— begin TEXT SECTION —

Among the Strawberry Alarm Clock's television appearances were American Bandstand, Happening '68, The Steve Allen Show, and the very first episode of Rowan & Martin's Laugh-In. Drummer Randy Seol made an appearance as one of three eligible bachelors on The Dating Game and was chosen by the girl. SAC also made two notable appearances in films; firstly in the 1968 Jack Nicholson movie Psych-Out, where they played several songs, including "Incense and Peppermints", "Rainy Day Mushroom Pillow", "The World's on Fire", and "The Pretty Song From Psych-Out". The band's second movie appearance was in the 1970 Russ Meyer camp classic, Beyond the Valley of the Dolls, where they played "Incense and Peppermints", "I'm Comin' Home", and "Girl From The City". The latter two songs were written by Paul Marshall.

Ed King went on to join Lynyrd Skynyrd. Several members of Strawberry Alarm Clock reunited in the 1980s to perform on oldies concert tours. The first reunion occurred when guitarist Lee Freeman spotted a newspaper ad promoting an appearance by the Strawberry Alarm Clock at a Los Angeles music club. Original member Freeman knew nothing about this gig, and went to the club to investigate. There he discovered that the advertisement had actually been a plot by the club's owners to get the real band to reunite.

The original band lineup reunited to perform an approximately one-hour set at the Virginia Theatre in Champaign, IL, on April 29, 2007. The event was part of the last day of Roger Ebert's ninth annual Overlooked Film Festival and was preceded by a screening of Beyond the Valley of the Dolls. The band, including Steve Bartek as a full member on both lead guitar and flute, has gone on to play several other gigs in 2007.

Discography

Studio albums

  • Incense and Peppermints (1967) #11 U.S.
  • Wake Up...It's Tomorrow (1968)
  • The World in a Sea Shell (1968)
    • Sea Shell (John Carter/Tim Gilbert)
    • Blues for A Young Girl Gone (Carole King/Toni Stern)
    • An Angry Young Man (B. Stone)
    • A Million Smiles Away (Lee Freeman/Ed King)
    • Home Sweet Home (John Carter/Tim Gilbert)
    • Lady of the Lake (Carole King/Toni Stern)
    • Barefoot in Baltimore (Roy Freeman/Ed King/Mark Weitz)
    • Wooden Woman (Lee Freeman)
    • Heated Love (George Bunnell/Randy Seol)
    • Love Me Again (Lee Freeman/Ed King)
    • Eulogy (George Bunnell/Lee Freeman/Randy Seol)

— end TEXT SECTION —

§ STATED TASK A:
Summarize the text on the Strawberry Alarm Clock in three sentences.
§ STATED TASK B:
Pick up the Strawberry Alarm Clock text after its last line and keep it going.

— begin PROVIDED DATA —

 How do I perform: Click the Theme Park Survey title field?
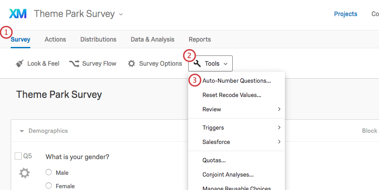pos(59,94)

— end PROVIDED DATA —

§ WRITTEN RESPONSE A:
The Strawberry Alarm Clock appeared on television shows such as American Bandstand and the first episode of Rowan & Martin's Laugh-In, and played songs in the films Psych-Out (1968) and Beyond the Valley of the Dolls (1970). Several members reunited in the 1980s for oldies concert tours, and the original lineup performed a set of about an hour at the Virginia Theatre in Champaign, IL, on April 29, 2007, as part of Roger Ebert's Overlooked Film Festival. The band's studio albums include Incense and Peppermints (1967), Wake Up...It's Tomorrow (1968), and The World in a Sea Shell (1968).

§ WRITTEN RESPONSE B:
    • Shallow Impressions (Mark Weitz)


  • Good Morning Starshine (1969)
    • Me and the Township (Jim Pitman)
    • Off Ramp Road Tramp (Gene Gunnels/Lee Freeman/Ed King/Jim Pitman/Mark Weitz)
    • Small Package (Gene Gunnels/Lee Freeman/ed King/Mark Weitz)
    • Hog Child (Gene Gunnels,/Lee Freeman/Ed King/Jim Pitman/Mark Weitz)
    • Miss Attraction (LP version) (Gene Gunnels/Lee Freeman/Ed King/Jim Pitman/Mark Weitz)
    • Good Morning, Starshine (Galt MacDermot/James Rado/Jerome Ragni)
    • Miss Attraction (single version) (Gene Gunnels/Lee Freeman/Ed King/Jim Pitman/Mark Weitz)
    • Write Your Name in Gold (Jim Pitman)
    • (You Put Me On) Standby (Gene Gunnels/Lee Freeman/Ed King/Jim Pitman/Mark Weitz)
    • Dear Joy (Jim Pitman)
    • Changes (Gene Gunnels/Lee Freeman/Ed King/Jim Pitman/Mark Weitz)


Compilation albums

  • The Best of the Strawberry Alarm Clock (1970) (including two new tracks)
  • Changes (1971)
  • Incense and Peppermints (1990)
  • Strawberries Mean Love (1992)
  • The Strawberry Alarm Clock Anthology (1993)


Their music also appeared on the soundtracks of Psych-Out and Beyond the Valley of the Dolls, the latter featuring two songs not on any previous albums and new lead singer Paul Marshall.

Singles

  • "Incense and Peppermints" b/w "The Birdman of Alkatrash" (1967) #1 U.S.
  • "Tomorrow" b/w "Birds in My Tree" (1968) #23 U.S.
  • "Sit with the Guru" b/w "Pretty Song from Psych-Out" (1968) #65 U.S.
  • "Barefoot in Baltimore" b/w "An Angry Young Man" (1968) #67 U.S.
  • "Sea Shell" b/w "Paxton's Back Street Carnival" (1968)
  • "Stand By" b/w "Miss Attraction" (1969)
  • "Good Morning Starshine" b/w "Me and the Township" (1969) #87 U.S.
  • "Desiree" b/w "Changes" (1969)
  • "Small Package" b/w "Starting Out the Day" (1969)
  • "I Climbed the Mountain" b/w "Three" (1969)
  • "California Day" b/w "Three" (1970)
  • "Girl from the City" b/w "Three" (1970)


References

  1. Strawberry Alarm Clock Allmusic.com.
  2. Strawberry Alarm Clock. Rhapsody. Accessed March 19, 2009.
  3. Strawberry Alarm Clock AllMusic.com.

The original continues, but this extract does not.